Im vorliegenden Fall fordert die SP Kloten, dass mindestens die Hälfte der zusätzlich entstehenden Wohnungen als preisgünstig ausgestaltet werden.
Diese Forderung basiert jedoch auf einer für die Berechnung nicht massgebenden Grundlage. Die zitierte Mehrausnützung von 5’204 m² ist planungsrechtlich nicht korrekt hergeleitet. 4’360 m² ist korrekt. Davon können jedoch lediglich 1’207 m² überhaupt der Wohnnutzung zugerechnet werden, da der überwiegende Rest auf den kantonal vorgeschriebenen Gewerbeanteil entfällt.
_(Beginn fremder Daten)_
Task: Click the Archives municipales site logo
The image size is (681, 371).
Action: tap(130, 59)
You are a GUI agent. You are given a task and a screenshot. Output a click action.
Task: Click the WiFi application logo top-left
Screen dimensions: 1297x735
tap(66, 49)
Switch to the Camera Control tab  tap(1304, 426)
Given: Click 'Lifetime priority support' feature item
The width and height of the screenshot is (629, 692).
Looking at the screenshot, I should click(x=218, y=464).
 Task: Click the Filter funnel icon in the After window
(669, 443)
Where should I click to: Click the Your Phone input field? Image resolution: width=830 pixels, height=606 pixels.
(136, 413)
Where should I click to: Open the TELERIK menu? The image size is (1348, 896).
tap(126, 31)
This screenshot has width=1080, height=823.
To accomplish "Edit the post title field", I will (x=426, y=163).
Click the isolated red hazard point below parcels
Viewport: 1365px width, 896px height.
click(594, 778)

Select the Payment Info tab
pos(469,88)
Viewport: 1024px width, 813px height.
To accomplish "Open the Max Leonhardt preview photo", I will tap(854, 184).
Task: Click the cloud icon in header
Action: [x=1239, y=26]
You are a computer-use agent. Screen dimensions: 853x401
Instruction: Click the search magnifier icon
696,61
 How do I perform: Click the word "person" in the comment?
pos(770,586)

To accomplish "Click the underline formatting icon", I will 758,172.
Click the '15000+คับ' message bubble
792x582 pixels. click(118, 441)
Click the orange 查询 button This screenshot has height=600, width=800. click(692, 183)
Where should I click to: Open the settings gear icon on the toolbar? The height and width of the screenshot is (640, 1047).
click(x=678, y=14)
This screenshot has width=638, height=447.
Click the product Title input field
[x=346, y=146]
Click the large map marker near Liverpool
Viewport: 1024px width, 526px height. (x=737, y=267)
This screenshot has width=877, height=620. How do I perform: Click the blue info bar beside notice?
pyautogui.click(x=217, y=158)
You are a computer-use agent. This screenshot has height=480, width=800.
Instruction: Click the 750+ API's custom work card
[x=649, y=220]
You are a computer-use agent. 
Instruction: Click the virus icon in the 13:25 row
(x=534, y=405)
Wer unter diesen Voraussetzungen eigens kreierte Quoten für preisgünstigen Wohnraum verlangt, zeigt vor allem eine mangelnde Sorgfalt im Umgang mit Zahlen und widerspricht den eigenen SP-Schlagwörtern «Recht auf Wohnen» und «für alle statt für wenige» Klotener Einwohner.
Gleichzeitig wird ausgerechnet an einem hervorragend erschlossenen Standort mitten in Kloten ein wegweisender Nutzungsmix aus Wohnen und Arbeiten infrage gestellt. Dabei wird übersehen, dass gerade das Gewerbe an dieser Lage Arbeitsplätze sichert und zur Belebung des Zentrums beiträgt.
Besonders widersprüchlich ist die Argumentation vor dem Hintergrund der allgemeinen Wohnungsnot. Heute befinden sich auf dem Areal zwei Gewerbeliegenschaften und zwei Mehrfamilienhäuser. Das vorliegende Projekt würde Wohnraum für rund 124 Haushalte schaffen – ein Beitrag zur Entlastung des Klotener Wohnungsmarktes. Insbesondere sind bei den geplanten Familienwohnungen mit mehr als vier Zimmern flächeneffiziente, kompakte Grundrisse vorgesehen, weshalb der absolute Mietzins spürbar gesenkt würde. Das Projekt leistet ausserdem einen bedeutenden Beitrag an den öffentlichen Mehrwert, der über die gesetzlichen Mindestanforderungen hinausgeht.
Die SP Kloten stellt damit – gewollt oder nicht gewollt – in diesem Perimeter eine angestrebte CO2-Neutralität der neu geplanten Wohnbauten auf den Prüfstand.
Die Erfahrung zeigt: Wohnungspolitik, die fast ausschliesslich auf zusätzliche Auflagen und Einsprachen setzt, bekämpft Symptome, nicht Ursachen. Bezahlbares Wohnen entsteht nicht durch Blockaden, sondern durch mehr Angebot. Wer tiefere Mieten will, muss das Bauen ermöglichen – gerade in Kloten, wo Infrastruktur und Erschliessung vorhanden sind und Wohnraum bitter benötigt wird.
Damit solche Projekte möglich bleiben, braucht es auch künftig bürgerliche Mehrheiten im Gemeinderat und im Stadtrat und einen bürgerlichen Stadtpräsidenten.